### Records for this exercise

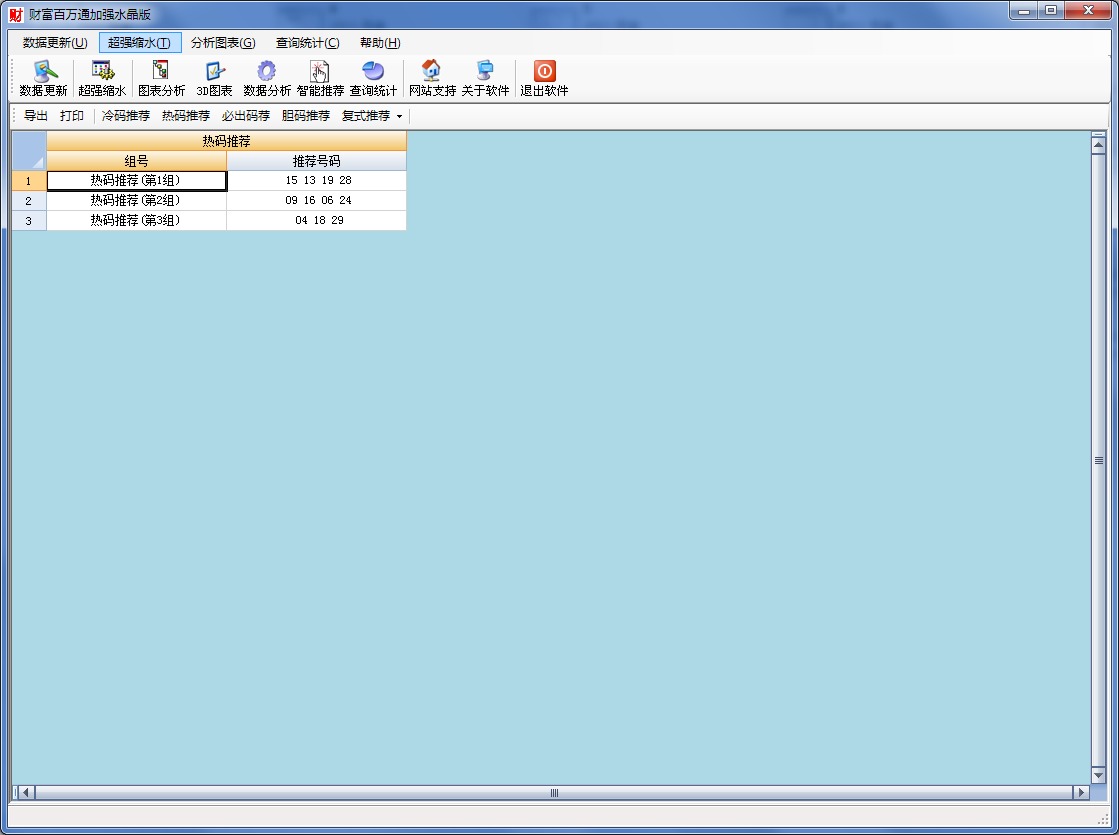Expand the 复式推荐 dropdown

pyautogui.click(x=372, y=116)
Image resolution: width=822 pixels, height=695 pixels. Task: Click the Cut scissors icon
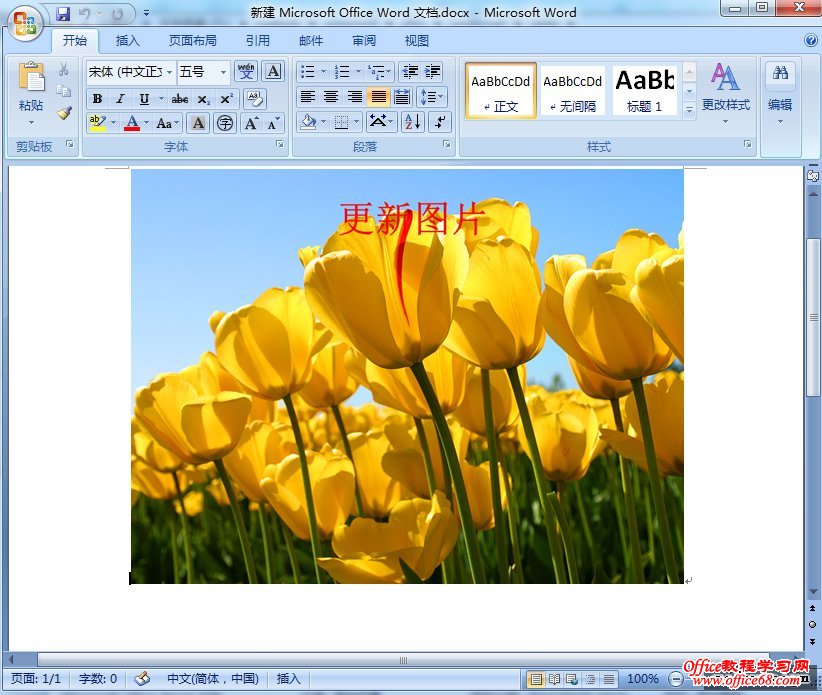pyautogui.click(x=64, y=70)
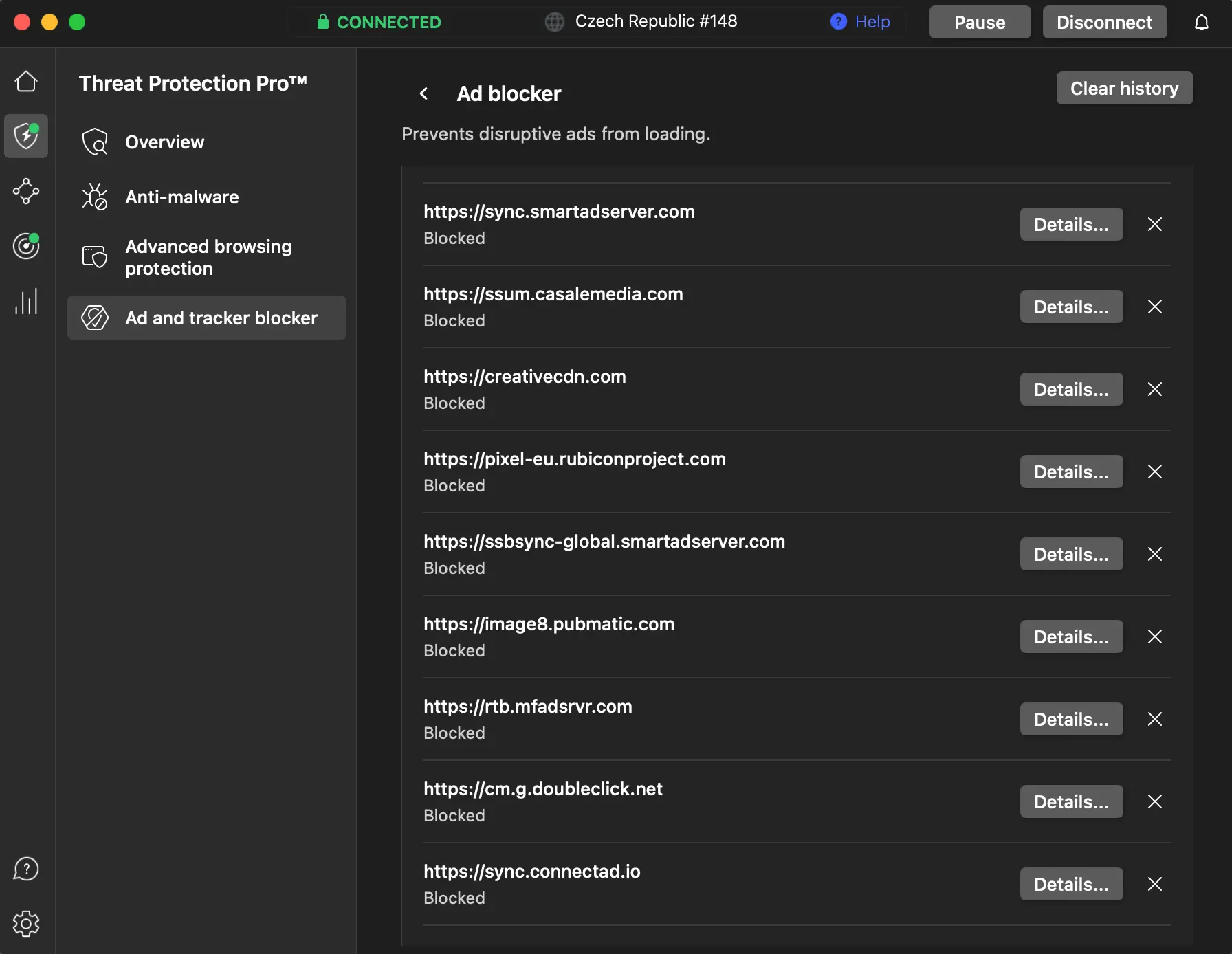Click Clear history button
The image size is (1232, 954).
(x=1124, y=89)
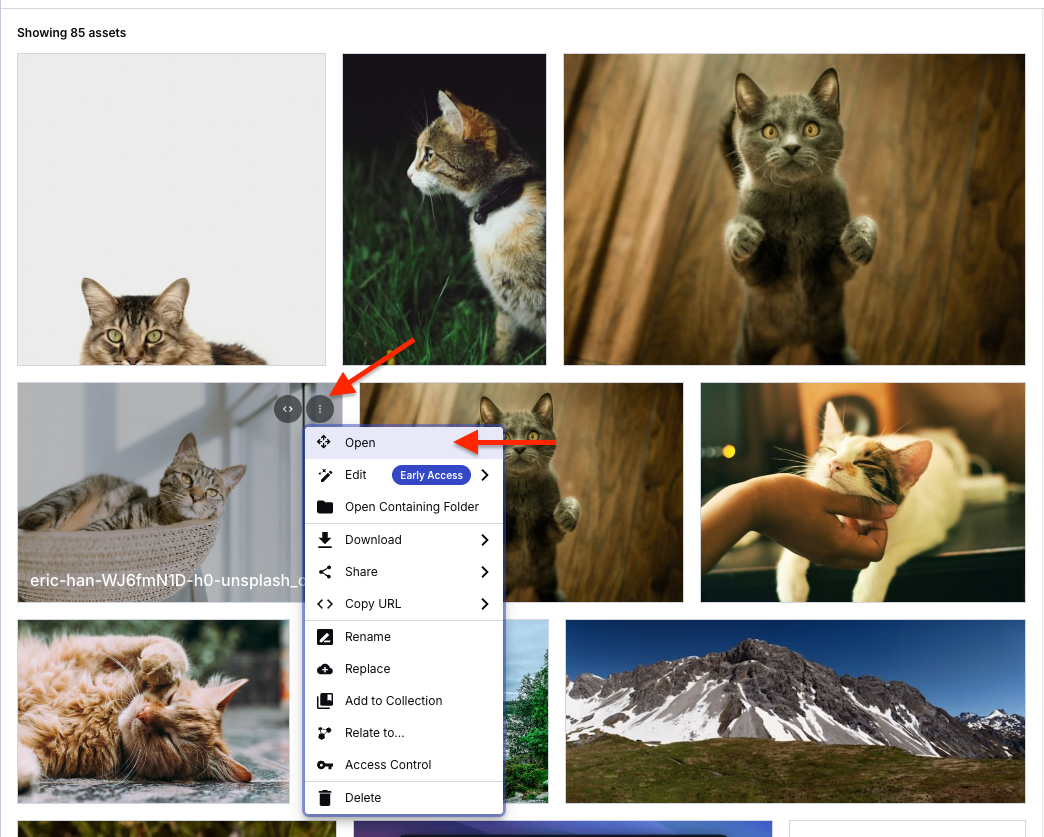This screenshot has width=1044, height=837.
Task: Click the swap icon next to Replace
Action: coord(323,668)
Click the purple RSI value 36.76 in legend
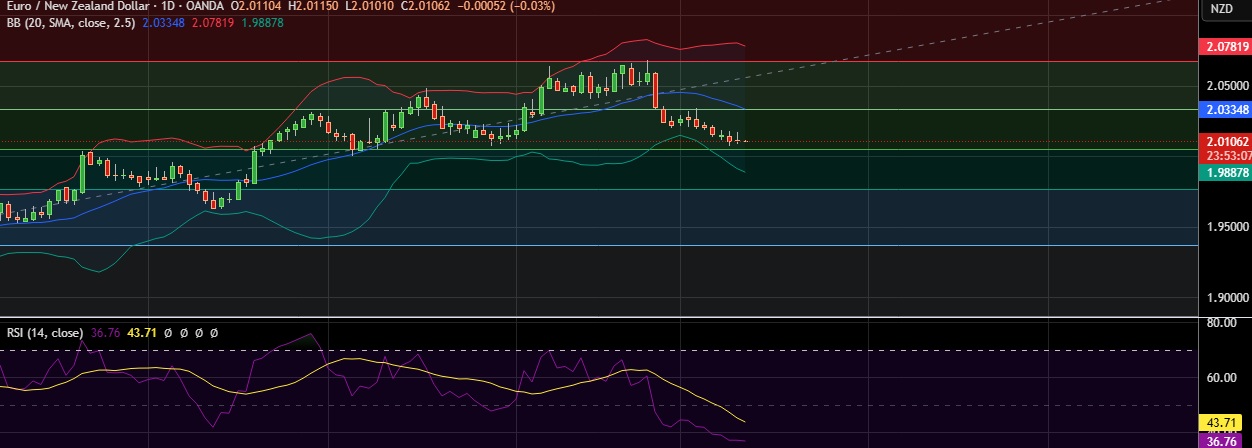The height and width of the screenshot is (448, 1252). pyautogui.click(x=106, y=332)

### Exercise goal
Begin at the line containing "Image resolution: width=822" and extract every line through the end of the records, inclusive, exactly and only; omit pictures.

### Reply
Image resolution: width=822 pixels, height=695 pixels. Task: Click the Cut scissors icon
pyautogui.click(x=64, y=70)
Click Clear history button
The image size is (1232, 954).
(x=1124, y=89)
This screenshot has width=1044, height=837.
Task: Click the swap icon next to Replace
Action: coord(323,668)
Click the purple RSI value 36.76 in legend
The height and width of the screenshot is (448, 1252). pyautogui.click(x=106, y=332)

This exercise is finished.